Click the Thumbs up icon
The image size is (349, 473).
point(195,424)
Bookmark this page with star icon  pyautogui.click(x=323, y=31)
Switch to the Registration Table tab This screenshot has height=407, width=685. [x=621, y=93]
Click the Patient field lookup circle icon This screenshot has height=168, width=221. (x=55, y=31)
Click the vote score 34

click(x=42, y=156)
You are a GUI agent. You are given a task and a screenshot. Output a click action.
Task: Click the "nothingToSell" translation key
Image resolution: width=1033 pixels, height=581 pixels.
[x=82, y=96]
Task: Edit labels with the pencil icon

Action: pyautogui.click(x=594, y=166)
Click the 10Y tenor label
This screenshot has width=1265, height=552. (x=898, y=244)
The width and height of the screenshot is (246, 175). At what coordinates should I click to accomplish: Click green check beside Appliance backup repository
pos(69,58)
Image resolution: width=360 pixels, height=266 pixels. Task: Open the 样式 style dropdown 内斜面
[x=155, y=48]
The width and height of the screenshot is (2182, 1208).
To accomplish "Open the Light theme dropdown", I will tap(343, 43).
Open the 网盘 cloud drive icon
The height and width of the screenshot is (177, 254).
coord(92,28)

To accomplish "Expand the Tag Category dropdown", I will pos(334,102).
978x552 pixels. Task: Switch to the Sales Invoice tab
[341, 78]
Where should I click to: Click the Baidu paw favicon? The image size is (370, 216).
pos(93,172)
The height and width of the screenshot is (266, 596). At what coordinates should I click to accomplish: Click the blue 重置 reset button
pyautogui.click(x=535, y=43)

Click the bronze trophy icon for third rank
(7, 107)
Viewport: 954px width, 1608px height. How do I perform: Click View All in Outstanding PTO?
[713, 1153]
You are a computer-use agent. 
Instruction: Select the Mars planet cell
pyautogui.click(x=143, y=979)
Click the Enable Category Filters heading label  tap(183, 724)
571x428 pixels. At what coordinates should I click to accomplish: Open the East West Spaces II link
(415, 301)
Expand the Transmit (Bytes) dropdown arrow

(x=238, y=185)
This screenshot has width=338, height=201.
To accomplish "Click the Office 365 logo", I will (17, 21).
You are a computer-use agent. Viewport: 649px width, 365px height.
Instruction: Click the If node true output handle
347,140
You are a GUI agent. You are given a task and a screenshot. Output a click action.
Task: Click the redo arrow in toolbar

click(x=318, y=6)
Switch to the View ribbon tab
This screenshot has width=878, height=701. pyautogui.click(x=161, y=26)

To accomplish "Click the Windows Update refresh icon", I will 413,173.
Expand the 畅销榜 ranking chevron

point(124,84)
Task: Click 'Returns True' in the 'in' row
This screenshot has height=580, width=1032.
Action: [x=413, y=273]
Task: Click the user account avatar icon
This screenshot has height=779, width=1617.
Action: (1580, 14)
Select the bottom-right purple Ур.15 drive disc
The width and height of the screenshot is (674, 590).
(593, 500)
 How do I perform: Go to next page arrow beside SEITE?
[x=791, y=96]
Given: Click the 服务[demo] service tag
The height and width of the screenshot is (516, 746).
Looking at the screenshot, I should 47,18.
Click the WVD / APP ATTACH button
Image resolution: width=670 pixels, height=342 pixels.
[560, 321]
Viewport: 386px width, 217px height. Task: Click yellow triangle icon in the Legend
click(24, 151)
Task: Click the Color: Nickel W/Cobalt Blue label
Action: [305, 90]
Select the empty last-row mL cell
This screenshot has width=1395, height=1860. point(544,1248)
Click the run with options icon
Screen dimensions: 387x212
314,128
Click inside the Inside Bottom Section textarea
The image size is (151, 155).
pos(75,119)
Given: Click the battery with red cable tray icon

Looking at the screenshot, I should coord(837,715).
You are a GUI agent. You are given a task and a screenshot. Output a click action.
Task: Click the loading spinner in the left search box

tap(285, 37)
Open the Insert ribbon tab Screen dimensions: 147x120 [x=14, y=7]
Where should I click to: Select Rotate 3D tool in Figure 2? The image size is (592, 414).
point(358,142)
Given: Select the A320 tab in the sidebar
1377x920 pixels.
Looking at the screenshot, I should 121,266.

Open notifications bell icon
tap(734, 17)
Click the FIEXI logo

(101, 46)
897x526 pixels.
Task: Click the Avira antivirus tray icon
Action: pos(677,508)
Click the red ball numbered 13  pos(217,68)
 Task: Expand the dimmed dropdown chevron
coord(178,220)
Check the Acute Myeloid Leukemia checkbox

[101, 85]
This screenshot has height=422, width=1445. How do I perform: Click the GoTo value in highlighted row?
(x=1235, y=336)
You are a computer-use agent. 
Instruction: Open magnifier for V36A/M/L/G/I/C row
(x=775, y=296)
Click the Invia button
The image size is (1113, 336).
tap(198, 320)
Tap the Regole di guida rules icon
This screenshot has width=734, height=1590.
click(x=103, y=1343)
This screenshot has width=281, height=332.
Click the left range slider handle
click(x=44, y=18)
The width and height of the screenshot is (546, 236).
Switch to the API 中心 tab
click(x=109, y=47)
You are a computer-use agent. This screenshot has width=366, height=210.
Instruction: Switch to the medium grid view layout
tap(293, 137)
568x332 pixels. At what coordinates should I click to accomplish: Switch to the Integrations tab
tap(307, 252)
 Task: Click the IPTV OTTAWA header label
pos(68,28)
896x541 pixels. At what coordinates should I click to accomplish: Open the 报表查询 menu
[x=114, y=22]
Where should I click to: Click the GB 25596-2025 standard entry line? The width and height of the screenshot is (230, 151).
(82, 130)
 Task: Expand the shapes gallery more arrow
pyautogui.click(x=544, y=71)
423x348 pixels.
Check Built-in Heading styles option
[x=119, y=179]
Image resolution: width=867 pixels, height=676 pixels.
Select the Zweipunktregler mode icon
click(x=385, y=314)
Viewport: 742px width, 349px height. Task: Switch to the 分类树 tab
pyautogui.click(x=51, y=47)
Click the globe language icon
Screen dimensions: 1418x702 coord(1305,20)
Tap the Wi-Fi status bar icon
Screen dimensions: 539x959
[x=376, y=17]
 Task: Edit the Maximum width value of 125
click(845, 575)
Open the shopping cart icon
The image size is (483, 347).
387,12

Exercise objective: For the string "computer", give the number of lines in the data that contain it, and only that number.

Response to this exercise: 4